Après la publication par le journaliste d’investigation Mduduzi Mathuthu d’un article dénonçant la corruption à haut niveau dans l’attribution d’un contrat de traitement des déchets pour Harare, il savait qu’il avait une fois de plus mis le gouvernement zimbabwéen sur la sellette. Lorsque, quelques semaines plus tard, il a tweeté que le président Emmerson Mnangagwa avait bu lorsqu’il a été convoqué à la State House pour faire une déclaration sur l’économie, le gouvernement a eu l’occasion de réagir[1].

La police a fait une descente au domicile de Mathuthu, à sa recherche, et a ordonné qu’il se présente à elle pour être inculpé. Quelques jours plus tard, il se trouvait dans un poste de police de Bulawayo, accusé d’avoir « sapé l’autorité du président ou de l’avoir insulté ». La loi a déjà été jugée anticonstitutionnelle par les tribunaux zimbabwéens, mais le Zimbabwe continue de l’utiliser pour harceler les journalistes. Les défenseurs des droits des médias craignent que cette loi ne soit encore plus utilisée à l’approche des élections de l’année prochaine.

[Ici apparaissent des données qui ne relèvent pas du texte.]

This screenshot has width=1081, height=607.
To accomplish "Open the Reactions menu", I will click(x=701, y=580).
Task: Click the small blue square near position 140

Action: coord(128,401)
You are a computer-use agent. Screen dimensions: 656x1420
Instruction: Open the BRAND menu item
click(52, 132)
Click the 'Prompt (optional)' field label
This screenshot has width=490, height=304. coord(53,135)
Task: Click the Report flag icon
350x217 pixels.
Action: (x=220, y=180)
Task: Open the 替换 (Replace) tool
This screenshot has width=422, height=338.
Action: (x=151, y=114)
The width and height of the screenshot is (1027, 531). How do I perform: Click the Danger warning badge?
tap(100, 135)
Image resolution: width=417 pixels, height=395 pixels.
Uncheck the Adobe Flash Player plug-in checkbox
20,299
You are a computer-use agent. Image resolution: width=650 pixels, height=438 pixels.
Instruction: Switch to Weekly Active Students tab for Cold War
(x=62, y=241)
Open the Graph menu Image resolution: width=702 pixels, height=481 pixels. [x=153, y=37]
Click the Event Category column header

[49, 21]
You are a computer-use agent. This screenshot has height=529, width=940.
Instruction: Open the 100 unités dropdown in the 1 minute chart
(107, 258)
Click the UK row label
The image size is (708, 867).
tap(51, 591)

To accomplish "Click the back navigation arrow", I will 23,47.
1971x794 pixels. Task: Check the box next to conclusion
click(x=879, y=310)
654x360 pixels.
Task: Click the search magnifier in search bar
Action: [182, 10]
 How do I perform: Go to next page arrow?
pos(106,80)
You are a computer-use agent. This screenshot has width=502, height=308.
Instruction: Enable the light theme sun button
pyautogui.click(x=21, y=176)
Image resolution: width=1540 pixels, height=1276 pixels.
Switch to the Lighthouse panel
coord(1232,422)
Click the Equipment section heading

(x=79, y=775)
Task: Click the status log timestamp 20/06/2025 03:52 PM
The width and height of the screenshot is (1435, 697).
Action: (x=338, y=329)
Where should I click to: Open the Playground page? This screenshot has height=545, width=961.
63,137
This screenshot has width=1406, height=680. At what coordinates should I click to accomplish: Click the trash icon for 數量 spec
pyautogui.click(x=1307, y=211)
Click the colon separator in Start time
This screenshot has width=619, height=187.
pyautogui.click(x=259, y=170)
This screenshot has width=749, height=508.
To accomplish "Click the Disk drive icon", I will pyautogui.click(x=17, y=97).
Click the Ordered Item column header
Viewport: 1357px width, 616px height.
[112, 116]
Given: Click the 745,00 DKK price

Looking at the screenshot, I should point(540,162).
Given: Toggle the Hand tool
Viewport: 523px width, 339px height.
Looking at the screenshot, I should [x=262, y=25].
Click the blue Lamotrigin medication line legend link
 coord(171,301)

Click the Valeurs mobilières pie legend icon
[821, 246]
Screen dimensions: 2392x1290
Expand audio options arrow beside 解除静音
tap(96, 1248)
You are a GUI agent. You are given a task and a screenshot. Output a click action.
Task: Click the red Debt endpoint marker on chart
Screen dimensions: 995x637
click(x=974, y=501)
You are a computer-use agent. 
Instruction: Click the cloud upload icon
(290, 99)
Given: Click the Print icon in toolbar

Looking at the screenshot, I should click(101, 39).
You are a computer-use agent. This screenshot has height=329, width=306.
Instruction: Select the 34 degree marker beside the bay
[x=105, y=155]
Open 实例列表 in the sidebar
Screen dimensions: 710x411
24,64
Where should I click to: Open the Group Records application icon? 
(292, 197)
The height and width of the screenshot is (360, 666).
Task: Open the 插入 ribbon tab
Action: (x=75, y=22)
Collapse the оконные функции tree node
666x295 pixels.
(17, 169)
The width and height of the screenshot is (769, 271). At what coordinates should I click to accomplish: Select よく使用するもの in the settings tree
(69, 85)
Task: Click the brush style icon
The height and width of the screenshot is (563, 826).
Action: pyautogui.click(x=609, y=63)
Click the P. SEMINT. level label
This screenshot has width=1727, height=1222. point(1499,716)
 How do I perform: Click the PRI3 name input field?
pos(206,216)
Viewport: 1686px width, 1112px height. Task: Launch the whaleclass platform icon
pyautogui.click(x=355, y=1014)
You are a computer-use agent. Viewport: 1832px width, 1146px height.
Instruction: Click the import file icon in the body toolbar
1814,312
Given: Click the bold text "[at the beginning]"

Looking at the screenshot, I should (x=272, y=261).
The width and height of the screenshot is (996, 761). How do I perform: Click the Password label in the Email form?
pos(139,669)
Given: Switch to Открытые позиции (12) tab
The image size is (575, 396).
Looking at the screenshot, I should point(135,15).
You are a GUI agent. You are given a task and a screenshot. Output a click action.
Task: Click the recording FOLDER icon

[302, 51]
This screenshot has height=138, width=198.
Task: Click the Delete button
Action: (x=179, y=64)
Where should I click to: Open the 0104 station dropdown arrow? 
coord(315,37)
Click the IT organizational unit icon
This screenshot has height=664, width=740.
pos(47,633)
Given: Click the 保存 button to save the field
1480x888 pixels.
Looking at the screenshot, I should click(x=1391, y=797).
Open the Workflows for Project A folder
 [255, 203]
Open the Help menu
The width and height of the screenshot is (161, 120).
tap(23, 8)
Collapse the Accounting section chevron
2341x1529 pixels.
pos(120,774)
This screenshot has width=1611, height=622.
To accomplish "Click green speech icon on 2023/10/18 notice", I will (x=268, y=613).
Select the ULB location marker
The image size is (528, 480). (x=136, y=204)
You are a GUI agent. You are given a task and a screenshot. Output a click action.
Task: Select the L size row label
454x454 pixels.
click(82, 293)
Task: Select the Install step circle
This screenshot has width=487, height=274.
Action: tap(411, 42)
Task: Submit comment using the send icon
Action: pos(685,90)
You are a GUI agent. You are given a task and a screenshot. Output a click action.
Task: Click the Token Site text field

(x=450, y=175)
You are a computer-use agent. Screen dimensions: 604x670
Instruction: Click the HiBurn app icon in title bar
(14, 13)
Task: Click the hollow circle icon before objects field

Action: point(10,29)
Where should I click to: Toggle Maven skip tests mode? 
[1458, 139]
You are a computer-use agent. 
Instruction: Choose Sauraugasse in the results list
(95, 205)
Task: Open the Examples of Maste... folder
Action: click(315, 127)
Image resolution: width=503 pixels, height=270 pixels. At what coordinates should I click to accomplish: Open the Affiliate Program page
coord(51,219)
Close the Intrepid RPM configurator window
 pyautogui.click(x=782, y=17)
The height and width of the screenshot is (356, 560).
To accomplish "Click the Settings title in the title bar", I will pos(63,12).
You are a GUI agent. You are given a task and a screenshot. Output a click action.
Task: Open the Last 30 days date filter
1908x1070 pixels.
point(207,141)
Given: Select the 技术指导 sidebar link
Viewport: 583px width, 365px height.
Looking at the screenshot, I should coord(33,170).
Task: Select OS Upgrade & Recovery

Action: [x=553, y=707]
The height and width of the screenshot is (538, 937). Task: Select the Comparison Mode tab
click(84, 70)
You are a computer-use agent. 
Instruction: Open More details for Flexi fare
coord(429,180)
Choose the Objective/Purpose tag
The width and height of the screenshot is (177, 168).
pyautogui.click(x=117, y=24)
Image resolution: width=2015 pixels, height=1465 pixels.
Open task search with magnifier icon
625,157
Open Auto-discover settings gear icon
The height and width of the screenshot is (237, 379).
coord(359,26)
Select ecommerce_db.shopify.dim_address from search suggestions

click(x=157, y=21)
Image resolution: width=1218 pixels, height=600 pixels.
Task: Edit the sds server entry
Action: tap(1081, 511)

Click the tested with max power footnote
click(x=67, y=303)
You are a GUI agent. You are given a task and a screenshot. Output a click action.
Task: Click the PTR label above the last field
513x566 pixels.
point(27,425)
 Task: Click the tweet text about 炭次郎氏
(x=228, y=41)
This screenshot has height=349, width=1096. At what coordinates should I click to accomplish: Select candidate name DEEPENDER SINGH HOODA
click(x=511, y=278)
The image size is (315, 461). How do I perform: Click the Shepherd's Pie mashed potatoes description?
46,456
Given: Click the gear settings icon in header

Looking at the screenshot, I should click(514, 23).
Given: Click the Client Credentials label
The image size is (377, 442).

Après l’éviction de Robert Mugabe de la présidence en 2017, l’espoir était né que les nouveaux dirigeants prendraient une nouvelle voie. Le Zimbabwe a d’abord progressé dans le classement mondial de la liberté de la presse, mais le pays a glissé de sept places pour atteindre le numéro 137 l’année dernière. « Il n’y a rien de nouveau dans la nouvelle dispensation en ce qui concerne la liberté de la presse », selon Njabulo Ncube, coordinateur du Zimbabwe National Editors Forum.

Alors que l’opposition aux violations des droits et à l’effondrement de l’économie s’accroît, le gouvernement Mnangagwa est plus déterminé à faire taire les critiques. Le projet de loi portant modification de la loi sur les organisations bénévoles privées (PVO), actuellement proposé, permettra au gouvernement d’influencer les activités des organisations de la société civile. Les changements législatifs interdiraient également aux organisations de la société civile de « s’engager dans des activités politiques ».

Cela donnerait au gouvernement des pouvoirs étendus pour perturber le travail des activistes, y compris les groupes de défense des droits des médias tels que le Media Institute of Southern Africa (MISA), qui protège les journalistes, selon Marvin Mukudu, responsable de la défense des médias au sein de ce groupe. « Les organisations qui dénoncent le gouvernement pour avoir illégalement arrêté ou harcelé des journalistes pourraient être accusées de s’ingérer dans la politique », explique M. Mukudu.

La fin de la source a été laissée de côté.